*Задачи для решения:*
**A)** В какой главе, согласно отрывку, автор рассказывает о впечатлениях от Айстедвода?
**B)** Пожалуйста, повтори дословно часть отрывка: всё от слов «Хочу поблагодарить дружелюбных» и вниз до слов «к другим землям.».

*Выбранный отрывок:*
Англия и Уэльс. Прогулки по Британии - Генри Мортон
Шрифт:
Интервал:
Закладка:
В большинстве книг, написанных об Уэльсе, говорится, что это страна, которую можно посмотреть, но невозможно понять. Авторы повествуют о Северном Уэльсе, о его красотах, но при этом не упоминают черного Юга. Здесь люди зарабатывают себе на жизнь в некогда прекрасных долинах, безвозвратно изуродованных полуторавековой добычей угля.
Я поступил по-другому: черным долинам Юга я уделил столько же внимания, сколько и зеленым долинам Севера. Поднимался на Сноудон и с не меньшим интересом спускался в угольные шахты. Если то, что я написал, заставит путешественников отклониться от проторенных дорог Северного Уэльса и углубиться в шахтерские долины Юга, буду считать, что свою задачу выполнил.
Во время моего путешествия в Бангоре проходил Айстедвод. В Бангор я заезжал в мае, но ради Айстедвода вернулся в августе. О своих впечатлениях от праздника написал в пятой главе, не стал отделываться сноской в послесловии.
Хочу поблагодарить дружелюбных валлийских мужчин и женщин Севера и Юга: они помогали мне и гостеприимно приглашали в свои дома. Не забуду их доброту, острый ум, чувство юмора и прекрасные голоса.
Г. В. М.I MAIR sy’n caru Cymru
Тот, кто горячо любит свою страну,
Не испытывает ненависти к другим землям.
Уильям УотсонГлава первая
По направлению к Уэльсу
в которой я отправляюсь на поиски Уэльса, нахожу дорогу к Приграничью, стою на парапете замка Ладлоу, посещаю ужасную спальню в Шрусбери, а в одно хорошее утро перехожу в Уэльс по мосту в Чирке.
1Двадцать лет назад я отправился в Уэльс с экземпляром «Окассена и Николет»[57] в кармане. В то время я был влюблен в девушку, которая в Пуйлхели проводила отпуск с родителями. Ее родители в меня влюблены не были. Говорили, что я слишком молод, слишком беден, в общем, бесперспективен. Поэтому на выходных, не сказав никому ни слова, я махнул в Уэльс на дешевом ночном поезде. Дело было летом, стояла жара. Я сидел в углу и читал:
Кто услышать хочет стих
Про влюбленных молодых,
Повесть радостей и бед:
Окассен и Николет, —
Как жестоко он страдал,
Храбро подвиги свершал
Для любимых ясных глаз?

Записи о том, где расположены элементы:
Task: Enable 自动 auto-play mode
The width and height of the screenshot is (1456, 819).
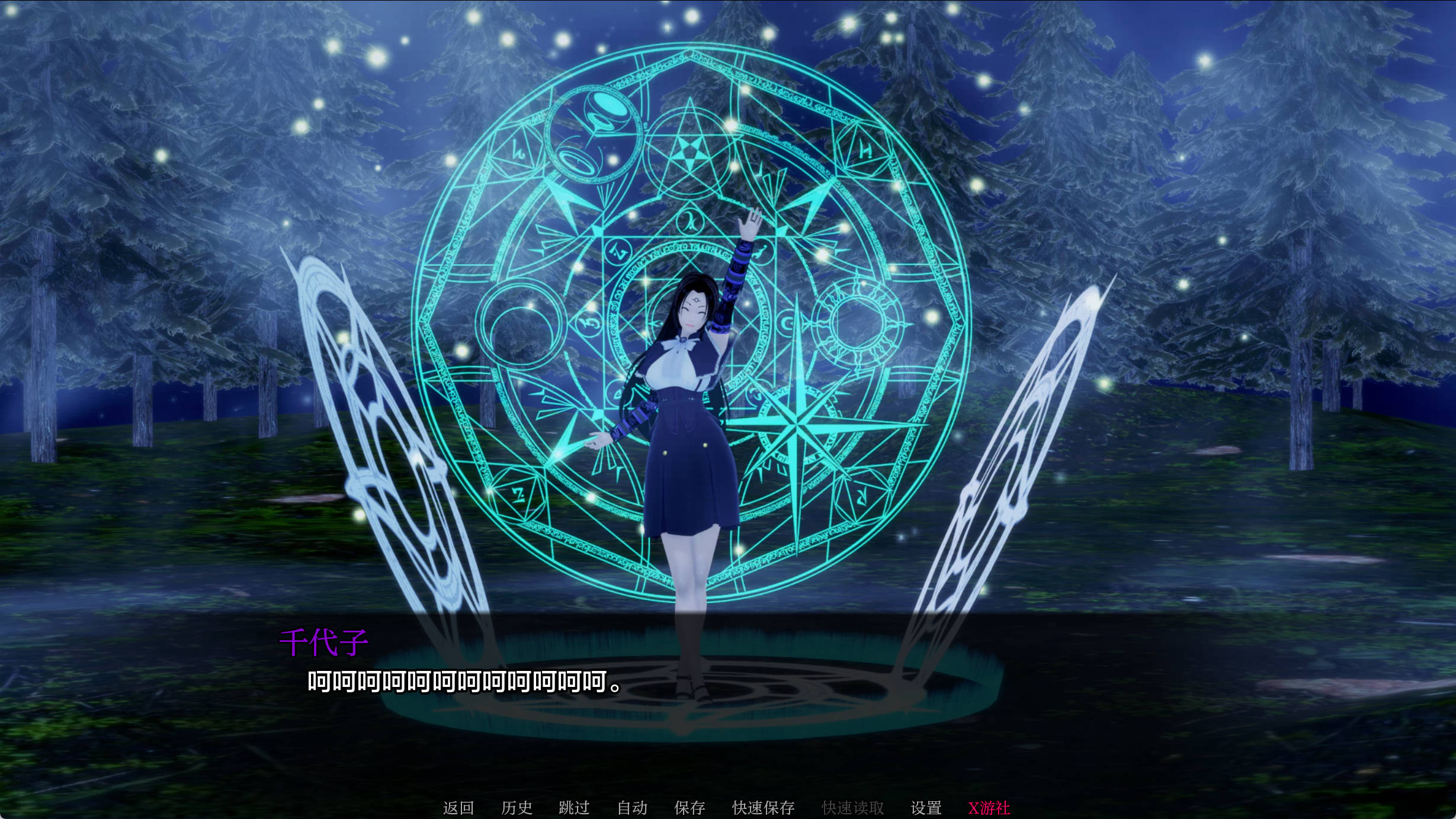Action: (x=633, y=807)
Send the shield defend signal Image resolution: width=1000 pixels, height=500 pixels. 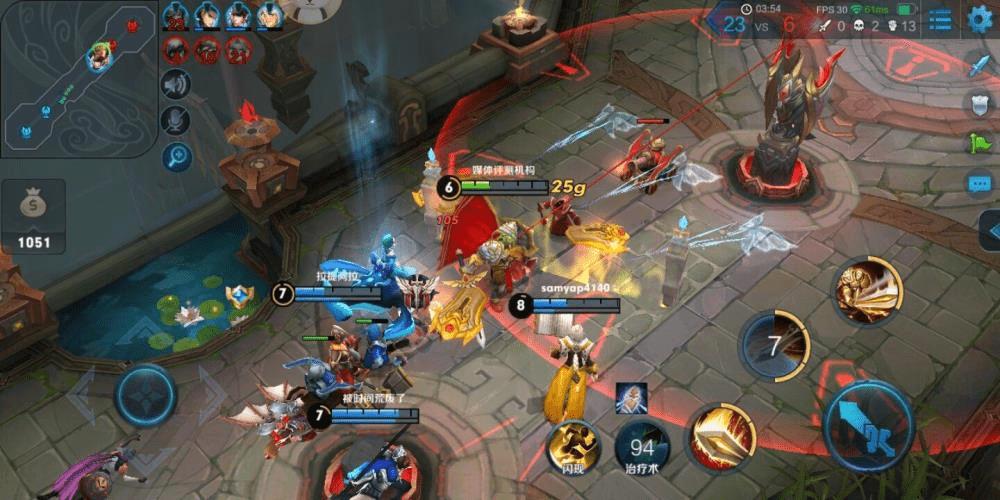(979, 104)
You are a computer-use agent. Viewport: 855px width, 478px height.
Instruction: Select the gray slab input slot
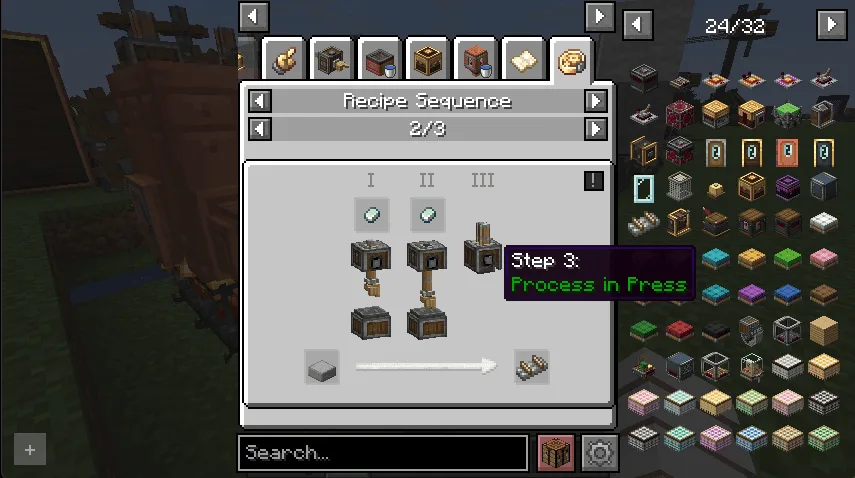coord(322,367)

*Ответы по задачам:*
**A)** В пятой главе.

**B)**
Хочу поблагодарить дружелюбных валлийских мужчин и женщин Севера и Юга: они помогали мне и гостеприимно приглашали в свои дома. Не забуду их доброту, острый ум, чувство юмора и прекрасные голоса.
Г. В. М.I MAIR sy’n caru Cymru
Тот, кто горячо любит свою страну,
Не испытывает ненависти к другим землям.